The moral here is not that I disagreed with anything these authors have said, but that their arguments shine a light on the issue of loose typification how taxonomy can be tricky. This is not only dependant on how one selects a type, but the quality and quantity of the material used to do so: What extent, what degree of preservation, what number of features, what quality of features … qualifies a holotype, a taxon, a referal?

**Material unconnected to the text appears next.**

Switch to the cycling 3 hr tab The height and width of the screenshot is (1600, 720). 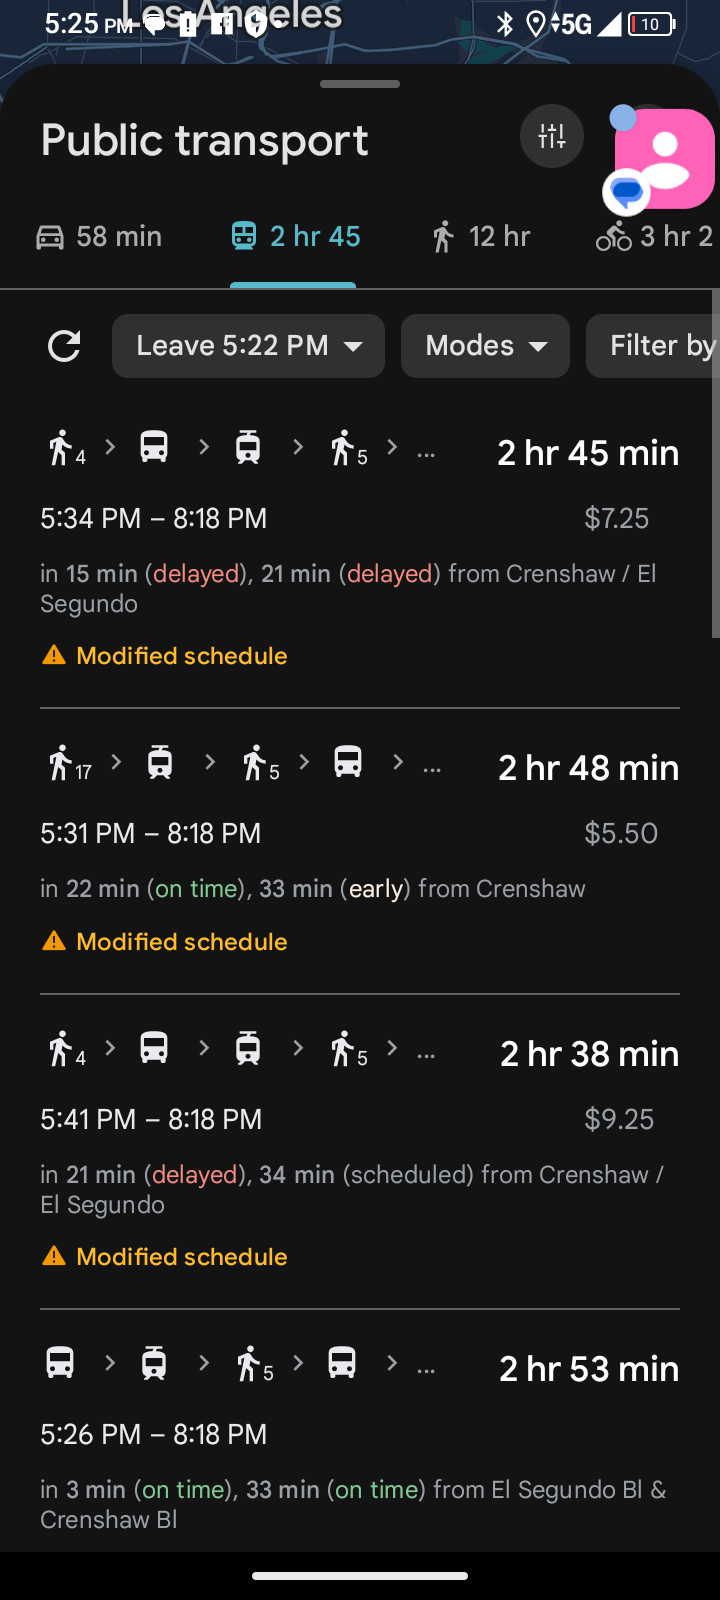point(655,237)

 Krause, D. W., Sampson, S. D., Carrano, M. T. & O’Connor, P. M. 2007. Overview of the history of discovery, taxonomy, phylogeny, and biogeography of Majungasaurus crenatissimus (Theropoda: Abelisauridae) from the Late Cretaceous of Madagascar. Journal of Vertebrate Paleontology 27 (supplement to 2, SVP Memoir 8):1-20.
 Depéret, C. 1896. Note sur les Dinosauriens Sauropodes et Théropodes du Crétacé supérieur de Madagascar [Note on sauropod and theropod dinosaurs from the Upper Cretaceous of Madagascar]. Bulletin de la Société Géologique de France 21:176–194.
 Sues, H.-D. & Taquet, P. 1979. A pachycephalosaurid dinosaur from Madagascar and a Laurasia-Gondwanaland connection in the Cretaceous. Nature 279:633–635.
 Lavocat, R. 1955. Sur une portion de mandibule de Théropode provenant du Crétacé supérieur de Madagascar [On a partial theropod mandible coming from the Upper Cretaceous of Madagascar]. Bulletin du Muséum National d’Histoire Naturelle 27:256–259.
 Sampson, S. D., Witmer, L. M., Forster, C. A., Krause, D. W., O’Connor, P. M., Dodson, P. & Ravoavy, F. 1998. Predatory dinosaur remains from Madagascar: Implications for the Cretaceous biogeography of Gondwana. Science 280(5366):1048-1051.
 Naish, D. & Martill, D. M. 2008. Dinosaurs of Great Britain and the role of the Geological Society of London in their discovery: Ornithischia. Journal of the Geological Society, London 165:613–623.
 O’Connor, P. M. 2007. The postcranial axial skeleton of Majungasaurus crenatissimus (Theropoda: Abelisauridae) from the Late Cretaceous of Madagascar. Journal of Vertebrate Paleontology 27 (supplement to 2, SVP Memoir 8):127-162.
 Rogers, R. R.; Krause, D. W. & Curry-Rogers, K. 2007. Cannibalism in the Madagascan dinosaur Majungatholus atopus. Nature 422(6931):515–518.